Frédéric Gineste, conseiller général de Gourdon (en binôme avec Édith Lagarde) considère pour sa part, que le projet de la LGV Toulouse Bordeaux se présente comme une chance à saisir, pour la ligne POLT.

Frédéric Gineste
Frédéric Gineste (©DR )

– Frédéric Gineste : « Issu du canton de Gourdon, je me sens très concerné. Je suis ravi parce que je constate que tout le monde est mobilisé, tout le monde est soucieux pour l’avenir de cette ligne POLT. Pour mémoire, j’ai manifesté depuis 2007, je vois que nous sommes tous d’accord, pensons à notre ligne POLT. Ce qui m’a convaincu et je le répète, j’ai l’impression que l’on revit des débats ; M. Boisseleau qui est un expert, m’a expliqué en long, en large et en travers, qu’il y a une opportunité, une perche tendue pour la POLT, sachons la saisir ! »
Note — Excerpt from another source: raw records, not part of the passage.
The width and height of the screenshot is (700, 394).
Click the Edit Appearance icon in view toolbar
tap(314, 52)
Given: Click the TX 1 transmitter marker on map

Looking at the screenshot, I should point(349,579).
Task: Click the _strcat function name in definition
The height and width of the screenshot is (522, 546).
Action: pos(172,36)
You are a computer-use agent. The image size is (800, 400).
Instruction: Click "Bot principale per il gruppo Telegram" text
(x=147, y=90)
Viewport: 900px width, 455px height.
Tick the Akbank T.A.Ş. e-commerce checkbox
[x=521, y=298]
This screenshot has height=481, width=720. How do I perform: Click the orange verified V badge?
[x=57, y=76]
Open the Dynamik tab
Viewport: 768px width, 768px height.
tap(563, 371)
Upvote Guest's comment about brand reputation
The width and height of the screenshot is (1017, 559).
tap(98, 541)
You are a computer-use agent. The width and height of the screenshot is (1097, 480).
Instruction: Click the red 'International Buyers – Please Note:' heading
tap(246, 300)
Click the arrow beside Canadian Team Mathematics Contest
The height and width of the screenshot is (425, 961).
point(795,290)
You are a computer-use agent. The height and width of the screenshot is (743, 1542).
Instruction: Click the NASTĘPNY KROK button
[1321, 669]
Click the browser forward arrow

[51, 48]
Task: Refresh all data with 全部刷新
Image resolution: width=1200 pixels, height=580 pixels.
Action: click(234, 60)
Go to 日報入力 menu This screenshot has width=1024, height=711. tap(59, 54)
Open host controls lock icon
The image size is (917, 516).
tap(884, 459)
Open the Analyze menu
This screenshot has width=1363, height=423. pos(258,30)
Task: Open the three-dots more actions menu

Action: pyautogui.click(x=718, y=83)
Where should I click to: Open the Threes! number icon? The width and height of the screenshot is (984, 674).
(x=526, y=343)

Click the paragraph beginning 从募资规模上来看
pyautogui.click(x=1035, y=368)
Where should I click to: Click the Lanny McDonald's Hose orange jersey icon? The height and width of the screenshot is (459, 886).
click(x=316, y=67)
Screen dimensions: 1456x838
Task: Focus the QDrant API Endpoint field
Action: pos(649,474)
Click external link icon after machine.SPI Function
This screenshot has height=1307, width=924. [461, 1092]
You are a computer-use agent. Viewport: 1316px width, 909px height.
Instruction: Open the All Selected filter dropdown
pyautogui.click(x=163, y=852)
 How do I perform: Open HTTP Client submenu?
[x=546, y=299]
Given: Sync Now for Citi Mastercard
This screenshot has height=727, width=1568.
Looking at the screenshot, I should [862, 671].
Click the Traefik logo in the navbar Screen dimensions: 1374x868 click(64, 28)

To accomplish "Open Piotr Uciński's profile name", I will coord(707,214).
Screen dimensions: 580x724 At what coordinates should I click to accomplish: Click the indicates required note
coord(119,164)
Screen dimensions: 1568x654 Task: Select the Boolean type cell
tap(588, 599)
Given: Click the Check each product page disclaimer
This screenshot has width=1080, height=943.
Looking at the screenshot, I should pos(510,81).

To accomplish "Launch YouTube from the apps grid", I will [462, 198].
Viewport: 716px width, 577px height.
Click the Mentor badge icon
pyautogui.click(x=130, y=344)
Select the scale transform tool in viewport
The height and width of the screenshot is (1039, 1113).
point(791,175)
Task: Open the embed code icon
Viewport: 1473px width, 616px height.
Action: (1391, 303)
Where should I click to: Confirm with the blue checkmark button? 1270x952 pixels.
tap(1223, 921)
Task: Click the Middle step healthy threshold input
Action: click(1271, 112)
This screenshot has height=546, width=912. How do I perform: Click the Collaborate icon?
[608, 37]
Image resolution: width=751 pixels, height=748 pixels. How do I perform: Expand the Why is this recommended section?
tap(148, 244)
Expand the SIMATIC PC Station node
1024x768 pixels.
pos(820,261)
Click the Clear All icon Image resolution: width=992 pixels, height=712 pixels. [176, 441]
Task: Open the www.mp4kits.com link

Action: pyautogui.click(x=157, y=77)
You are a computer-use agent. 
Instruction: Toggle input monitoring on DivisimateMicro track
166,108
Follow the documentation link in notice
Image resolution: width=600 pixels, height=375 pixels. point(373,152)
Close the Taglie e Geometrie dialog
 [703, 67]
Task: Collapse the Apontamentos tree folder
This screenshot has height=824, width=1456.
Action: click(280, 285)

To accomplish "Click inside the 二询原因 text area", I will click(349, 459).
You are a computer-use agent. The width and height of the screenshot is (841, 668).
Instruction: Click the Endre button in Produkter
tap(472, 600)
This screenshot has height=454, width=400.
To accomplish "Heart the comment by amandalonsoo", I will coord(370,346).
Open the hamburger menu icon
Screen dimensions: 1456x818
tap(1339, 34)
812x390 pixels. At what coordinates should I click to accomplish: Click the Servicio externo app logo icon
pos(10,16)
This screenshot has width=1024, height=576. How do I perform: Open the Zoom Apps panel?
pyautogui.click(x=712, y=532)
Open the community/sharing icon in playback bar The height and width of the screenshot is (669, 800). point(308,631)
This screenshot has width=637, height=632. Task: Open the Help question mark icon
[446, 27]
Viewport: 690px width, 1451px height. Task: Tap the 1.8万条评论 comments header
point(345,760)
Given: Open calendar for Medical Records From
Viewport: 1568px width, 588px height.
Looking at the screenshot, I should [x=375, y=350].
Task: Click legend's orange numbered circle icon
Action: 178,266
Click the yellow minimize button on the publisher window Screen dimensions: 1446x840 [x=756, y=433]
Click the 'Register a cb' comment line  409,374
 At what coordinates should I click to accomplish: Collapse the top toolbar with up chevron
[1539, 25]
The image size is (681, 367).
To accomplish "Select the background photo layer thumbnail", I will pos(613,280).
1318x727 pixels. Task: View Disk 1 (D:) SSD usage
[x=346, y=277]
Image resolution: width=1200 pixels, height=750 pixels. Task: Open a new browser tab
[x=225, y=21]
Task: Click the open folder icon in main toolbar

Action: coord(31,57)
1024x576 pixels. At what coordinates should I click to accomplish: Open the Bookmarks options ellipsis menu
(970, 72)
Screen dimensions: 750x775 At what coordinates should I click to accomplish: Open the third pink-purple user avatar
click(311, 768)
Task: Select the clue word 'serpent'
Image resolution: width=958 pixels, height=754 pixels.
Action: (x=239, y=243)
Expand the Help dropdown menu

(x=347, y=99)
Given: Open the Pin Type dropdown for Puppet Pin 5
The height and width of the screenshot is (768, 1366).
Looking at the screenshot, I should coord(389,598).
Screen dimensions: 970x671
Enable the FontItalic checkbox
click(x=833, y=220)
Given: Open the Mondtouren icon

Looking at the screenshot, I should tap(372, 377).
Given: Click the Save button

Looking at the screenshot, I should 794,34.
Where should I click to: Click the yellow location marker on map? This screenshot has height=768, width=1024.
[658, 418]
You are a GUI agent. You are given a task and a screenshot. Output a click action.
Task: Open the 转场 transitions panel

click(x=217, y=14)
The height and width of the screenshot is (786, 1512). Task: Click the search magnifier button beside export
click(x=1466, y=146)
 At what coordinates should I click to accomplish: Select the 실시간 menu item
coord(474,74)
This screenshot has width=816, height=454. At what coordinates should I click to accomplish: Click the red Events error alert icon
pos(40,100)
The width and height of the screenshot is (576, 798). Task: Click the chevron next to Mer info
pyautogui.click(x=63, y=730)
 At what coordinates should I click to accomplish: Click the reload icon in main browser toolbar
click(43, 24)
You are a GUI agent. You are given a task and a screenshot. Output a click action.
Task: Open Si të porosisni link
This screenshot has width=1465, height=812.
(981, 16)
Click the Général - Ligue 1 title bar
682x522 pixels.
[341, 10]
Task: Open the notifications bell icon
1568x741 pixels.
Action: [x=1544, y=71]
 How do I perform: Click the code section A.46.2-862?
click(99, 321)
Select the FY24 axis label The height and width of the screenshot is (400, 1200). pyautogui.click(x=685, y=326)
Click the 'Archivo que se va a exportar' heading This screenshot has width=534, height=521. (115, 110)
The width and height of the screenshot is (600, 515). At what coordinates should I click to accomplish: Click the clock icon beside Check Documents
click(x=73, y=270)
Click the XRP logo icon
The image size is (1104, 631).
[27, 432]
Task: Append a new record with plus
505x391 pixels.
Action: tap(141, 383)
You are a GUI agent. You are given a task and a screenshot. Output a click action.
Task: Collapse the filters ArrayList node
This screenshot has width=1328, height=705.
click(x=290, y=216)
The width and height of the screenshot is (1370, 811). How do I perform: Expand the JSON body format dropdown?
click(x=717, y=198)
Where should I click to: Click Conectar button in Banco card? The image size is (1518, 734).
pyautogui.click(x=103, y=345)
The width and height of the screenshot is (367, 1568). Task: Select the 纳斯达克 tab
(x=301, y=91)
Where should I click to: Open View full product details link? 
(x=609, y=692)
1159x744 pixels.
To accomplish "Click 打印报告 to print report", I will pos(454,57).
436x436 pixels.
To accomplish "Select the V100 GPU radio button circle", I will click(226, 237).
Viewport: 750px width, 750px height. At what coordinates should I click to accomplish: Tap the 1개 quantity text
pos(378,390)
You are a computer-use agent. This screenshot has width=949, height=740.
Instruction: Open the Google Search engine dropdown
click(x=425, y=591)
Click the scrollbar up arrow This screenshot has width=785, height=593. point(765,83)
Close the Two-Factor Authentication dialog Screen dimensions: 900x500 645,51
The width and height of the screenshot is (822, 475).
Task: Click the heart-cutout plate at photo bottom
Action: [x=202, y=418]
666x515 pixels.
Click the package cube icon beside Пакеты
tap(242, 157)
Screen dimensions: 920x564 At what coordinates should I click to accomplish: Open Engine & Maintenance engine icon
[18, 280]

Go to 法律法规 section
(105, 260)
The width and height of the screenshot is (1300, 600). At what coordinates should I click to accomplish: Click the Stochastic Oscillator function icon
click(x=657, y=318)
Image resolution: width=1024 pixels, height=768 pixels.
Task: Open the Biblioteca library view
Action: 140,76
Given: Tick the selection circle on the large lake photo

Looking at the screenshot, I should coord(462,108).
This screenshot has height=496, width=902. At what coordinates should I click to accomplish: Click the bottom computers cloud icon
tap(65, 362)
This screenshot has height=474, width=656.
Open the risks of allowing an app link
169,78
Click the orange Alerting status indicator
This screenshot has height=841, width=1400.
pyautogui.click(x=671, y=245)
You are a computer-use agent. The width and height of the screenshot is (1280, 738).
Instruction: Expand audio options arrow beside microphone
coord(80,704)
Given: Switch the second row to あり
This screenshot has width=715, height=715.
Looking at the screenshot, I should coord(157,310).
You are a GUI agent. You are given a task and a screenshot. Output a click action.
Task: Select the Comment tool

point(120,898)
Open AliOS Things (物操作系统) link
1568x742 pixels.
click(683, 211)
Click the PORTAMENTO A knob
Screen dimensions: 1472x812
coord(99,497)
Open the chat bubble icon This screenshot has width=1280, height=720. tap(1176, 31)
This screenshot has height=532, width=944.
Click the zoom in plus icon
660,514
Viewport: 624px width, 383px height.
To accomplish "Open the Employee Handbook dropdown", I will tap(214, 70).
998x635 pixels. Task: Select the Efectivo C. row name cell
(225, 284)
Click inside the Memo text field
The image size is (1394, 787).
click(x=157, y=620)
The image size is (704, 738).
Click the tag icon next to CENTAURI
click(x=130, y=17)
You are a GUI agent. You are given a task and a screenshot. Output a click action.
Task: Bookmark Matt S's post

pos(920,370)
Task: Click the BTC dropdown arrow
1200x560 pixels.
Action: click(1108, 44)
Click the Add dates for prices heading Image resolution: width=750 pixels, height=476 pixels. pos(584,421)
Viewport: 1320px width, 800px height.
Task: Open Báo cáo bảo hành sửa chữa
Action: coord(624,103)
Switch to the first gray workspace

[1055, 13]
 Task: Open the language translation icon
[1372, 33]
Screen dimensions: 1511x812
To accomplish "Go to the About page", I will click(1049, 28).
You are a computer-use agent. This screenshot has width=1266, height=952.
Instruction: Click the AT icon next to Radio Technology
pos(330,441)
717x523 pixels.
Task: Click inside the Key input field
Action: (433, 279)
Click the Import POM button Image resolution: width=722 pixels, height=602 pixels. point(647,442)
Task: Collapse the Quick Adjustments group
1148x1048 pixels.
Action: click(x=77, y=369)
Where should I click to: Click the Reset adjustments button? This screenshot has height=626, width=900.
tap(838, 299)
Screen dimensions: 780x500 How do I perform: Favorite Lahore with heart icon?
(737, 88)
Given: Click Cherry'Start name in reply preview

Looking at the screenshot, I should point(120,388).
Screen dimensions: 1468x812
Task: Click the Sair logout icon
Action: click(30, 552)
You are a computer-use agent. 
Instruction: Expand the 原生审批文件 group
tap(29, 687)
Précision : Serge Rigal, président du Département du Lot, a déclaré au sujet des garanties concernant la ligne POLT : « Nous avons des engagements des Régions pour la ligne POLT, certes, il faut à présent que ces mêmes Régions signent, mais je suis tranquille à ce sujet ».

(*) À Uzerche le 23 octobre 2021, les trois vice-présidents des Régions Occitanie, Nouvelle Aquitaine et Centre Val de Loire, ont émis le vœu de s’engager financièrement pour moderniser la ligne POLT.

Une taxe pour les contribuables résidant à moins d’une heure de route de la gare TGV de Montauban

Mi-novembre 2021, l’Assemblée nationale votait la création d’une taxe spéciale d’équipement (TSE)* applicable dès 2023 pour financer la LGV Bordeaux-Toulouse (adoptée à l’Assemblée nationale dans le cadre du projet de loi de finances 2022 au travers d’un amendement soutenu par le gouvernement).
Sont concernés par cette taxe, les résidents d’une commune de Nouvelle Aquitaine et d’Occitanie, située à moins d’une heure en voiture d’une gare de la future ligne à grande vitesse qui desservira les villes de Bordeaux, Agen, Montauban et Toulouse.
Seront redevables de cette TSE, les contribuables et les entreprises qui sont touchés par la taxe foncière, la taxe d’habitation sur les résidences secondaires et les sociétés assujetties à la cotisation foncière des entreprises. Seuls les locataires qui ne paient pas la taxe foncière seront exemptés.
*Les personnes et entreprises concernées verront apparaître à partir de janvier 2023 une ligne supplémentaire TSE sur leur feuille d’impôt. Cette nouvelle taxe devrait représenter 3 à 4 € de plus par an et par foyer.

Article paru dans La Vie Quercynoise du jeudi 6 janvier 2022.